Bangladesh has said it will not force anyone to do so.
The United Nations also says conditions are not yet safe for their return, in part because Myanmar Buddhists have been protesting against the repatriation.
The UN's refugee agency said late on Sunday that Rohingya refugees should be allowed to go and see the conditions in Myanmar before they decide to go back.
"It depends on the other country, whether this will actually happen or not," Win Myat Aye, Myanmar's Minister for Social Welfare and Resettlement, told a news conference in the commercial capital of Yangon on Sunday, referring to Bangladesh.

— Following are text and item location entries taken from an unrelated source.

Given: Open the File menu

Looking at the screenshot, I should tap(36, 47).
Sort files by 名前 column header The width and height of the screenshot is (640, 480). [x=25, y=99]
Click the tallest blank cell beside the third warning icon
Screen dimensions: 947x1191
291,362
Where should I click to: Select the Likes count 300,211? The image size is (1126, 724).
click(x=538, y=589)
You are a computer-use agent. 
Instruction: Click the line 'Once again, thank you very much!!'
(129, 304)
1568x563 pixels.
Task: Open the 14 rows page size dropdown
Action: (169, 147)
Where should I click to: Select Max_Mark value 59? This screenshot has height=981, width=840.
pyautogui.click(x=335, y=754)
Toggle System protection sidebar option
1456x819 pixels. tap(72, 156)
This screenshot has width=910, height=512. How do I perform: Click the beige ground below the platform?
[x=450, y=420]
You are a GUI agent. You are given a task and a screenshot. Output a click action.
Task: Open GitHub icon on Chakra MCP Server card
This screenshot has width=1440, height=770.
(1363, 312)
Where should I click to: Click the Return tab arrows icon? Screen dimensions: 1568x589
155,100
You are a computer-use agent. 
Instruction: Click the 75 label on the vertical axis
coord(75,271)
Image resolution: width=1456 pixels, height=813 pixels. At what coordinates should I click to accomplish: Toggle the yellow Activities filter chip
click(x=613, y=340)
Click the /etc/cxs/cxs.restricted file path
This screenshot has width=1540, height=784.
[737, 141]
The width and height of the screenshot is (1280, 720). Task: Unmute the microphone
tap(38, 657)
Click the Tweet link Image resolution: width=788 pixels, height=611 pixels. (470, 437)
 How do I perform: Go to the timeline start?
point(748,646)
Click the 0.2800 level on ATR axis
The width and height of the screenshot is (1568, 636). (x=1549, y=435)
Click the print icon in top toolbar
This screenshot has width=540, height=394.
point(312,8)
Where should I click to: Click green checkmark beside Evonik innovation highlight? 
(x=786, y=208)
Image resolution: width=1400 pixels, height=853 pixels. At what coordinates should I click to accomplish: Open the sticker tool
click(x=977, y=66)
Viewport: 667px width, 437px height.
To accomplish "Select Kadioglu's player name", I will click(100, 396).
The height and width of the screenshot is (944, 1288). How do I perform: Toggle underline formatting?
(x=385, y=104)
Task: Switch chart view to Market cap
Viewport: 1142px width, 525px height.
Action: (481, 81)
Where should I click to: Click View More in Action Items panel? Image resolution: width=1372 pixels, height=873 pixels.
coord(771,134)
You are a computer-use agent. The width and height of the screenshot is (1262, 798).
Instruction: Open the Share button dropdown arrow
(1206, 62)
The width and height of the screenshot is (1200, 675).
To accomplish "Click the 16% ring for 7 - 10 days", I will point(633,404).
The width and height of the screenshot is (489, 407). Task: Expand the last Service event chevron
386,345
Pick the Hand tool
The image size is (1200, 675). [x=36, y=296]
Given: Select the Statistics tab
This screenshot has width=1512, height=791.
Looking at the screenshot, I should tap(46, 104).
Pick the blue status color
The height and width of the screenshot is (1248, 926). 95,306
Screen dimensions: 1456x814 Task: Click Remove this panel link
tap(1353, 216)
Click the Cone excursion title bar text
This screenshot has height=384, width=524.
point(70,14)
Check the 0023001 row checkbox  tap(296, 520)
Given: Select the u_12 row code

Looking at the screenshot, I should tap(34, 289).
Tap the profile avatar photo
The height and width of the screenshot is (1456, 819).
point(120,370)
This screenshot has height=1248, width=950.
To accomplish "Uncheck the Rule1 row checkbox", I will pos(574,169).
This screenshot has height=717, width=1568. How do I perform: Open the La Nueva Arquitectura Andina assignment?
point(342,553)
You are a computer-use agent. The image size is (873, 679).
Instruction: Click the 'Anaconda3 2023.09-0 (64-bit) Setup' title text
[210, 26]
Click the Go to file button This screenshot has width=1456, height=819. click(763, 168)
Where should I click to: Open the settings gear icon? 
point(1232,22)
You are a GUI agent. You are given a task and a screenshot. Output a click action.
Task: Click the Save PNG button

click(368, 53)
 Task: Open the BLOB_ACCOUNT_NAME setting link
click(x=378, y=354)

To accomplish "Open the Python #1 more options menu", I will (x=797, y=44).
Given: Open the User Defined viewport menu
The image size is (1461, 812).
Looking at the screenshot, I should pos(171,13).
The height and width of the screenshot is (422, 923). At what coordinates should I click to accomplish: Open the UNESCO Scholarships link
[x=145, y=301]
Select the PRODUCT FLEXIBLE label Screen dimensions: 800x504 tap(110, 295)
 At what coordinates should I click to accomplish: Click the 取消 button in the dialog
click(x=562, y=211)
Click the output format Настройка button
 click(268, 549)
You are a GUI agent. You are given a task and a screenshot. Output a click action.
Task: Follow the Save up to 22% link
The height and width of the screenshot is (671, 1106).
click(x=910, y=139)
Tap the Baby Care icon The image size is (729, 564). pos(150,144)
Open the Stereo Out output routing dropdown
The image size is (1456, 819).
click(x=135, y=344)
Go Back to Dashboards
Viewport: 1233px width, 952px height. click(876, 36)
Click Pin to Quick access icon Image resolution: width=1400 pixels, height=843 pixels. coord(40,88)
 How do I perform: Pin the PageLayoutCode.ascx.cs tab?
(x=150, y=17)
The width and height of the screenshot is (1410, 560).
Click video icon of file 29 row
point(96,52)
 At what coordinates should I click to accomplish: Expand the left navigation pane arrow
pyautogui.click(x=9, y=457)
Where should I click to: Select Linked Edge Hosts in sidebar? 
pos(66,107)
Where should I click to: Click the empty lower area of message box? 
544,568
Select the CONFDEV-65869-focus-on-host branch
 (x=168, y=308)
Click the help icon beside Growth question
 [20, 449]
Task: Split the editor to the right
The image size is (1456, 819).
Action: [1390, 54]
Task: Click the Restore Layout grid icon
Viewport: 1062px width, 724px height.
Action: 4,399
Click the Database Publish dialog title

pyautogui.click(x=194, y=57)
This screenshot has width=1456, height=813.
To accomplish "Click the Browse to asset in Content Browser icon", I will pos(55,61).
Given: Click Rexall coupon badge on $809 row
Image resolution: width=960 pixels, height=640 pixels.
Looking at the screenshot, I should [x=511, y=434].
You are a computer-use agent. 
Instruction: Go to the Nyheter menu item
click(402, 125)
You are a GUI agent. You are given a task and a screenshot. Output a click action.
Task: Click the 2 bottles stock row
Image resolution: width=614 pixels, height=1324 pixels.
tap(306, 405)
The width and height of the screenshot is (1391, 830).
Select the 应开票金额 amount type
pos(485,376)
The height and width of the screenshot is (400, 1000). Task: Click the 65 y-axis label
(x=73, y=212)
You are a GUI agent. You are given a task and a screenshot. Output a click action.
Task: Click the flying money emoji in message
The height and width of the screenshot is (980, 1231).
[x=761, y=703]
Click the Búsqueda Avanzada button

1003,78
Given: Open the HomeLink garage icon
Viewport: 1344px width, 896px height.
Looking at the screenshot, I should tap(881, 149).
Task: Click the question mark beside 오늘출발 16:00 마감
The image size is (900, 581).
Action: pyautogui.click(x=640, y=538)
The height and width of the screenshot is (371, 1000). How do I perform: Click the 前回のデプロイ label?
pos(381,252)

"But we must be ready from our side. We have done that."
Abul Kalam, Bangladesh Relief and Repatriation Commissioner, said he was hopeful the process could begin on Thursday.
"The return will be voluntary. Nobody will be forced to go back," he told Reuters.
The countries agreed on mid-November for the start of repatriating some of more than 700,000 Rohingya Muslims who fled a sweeping army crackdown in Myanmar last year.
They say soldiers and local Buddhists massacred families, burned hundreds of villages, and carried out gang-rapes. UN-mandated investigators have accused the army of "genocidal intent" and ethnic cleansing.
Myanmar denies almost all of the allegations, saying security forces were battling terrorists. Attacks by Rohingya insurgents calling themselves the Arakan Rohingya Salvation Army preceded the crackdown.
Myanmar does acknowledge the killing of 10 Rohingya by security forces in Inn Dinn village.
The United Nations High Commissioner for Refugees called for Myanmar to allow Rohingya refugees to visit their places of origin or resettlement sites to make their own "independent assessment of whether they feel they can return there in safety and dignity".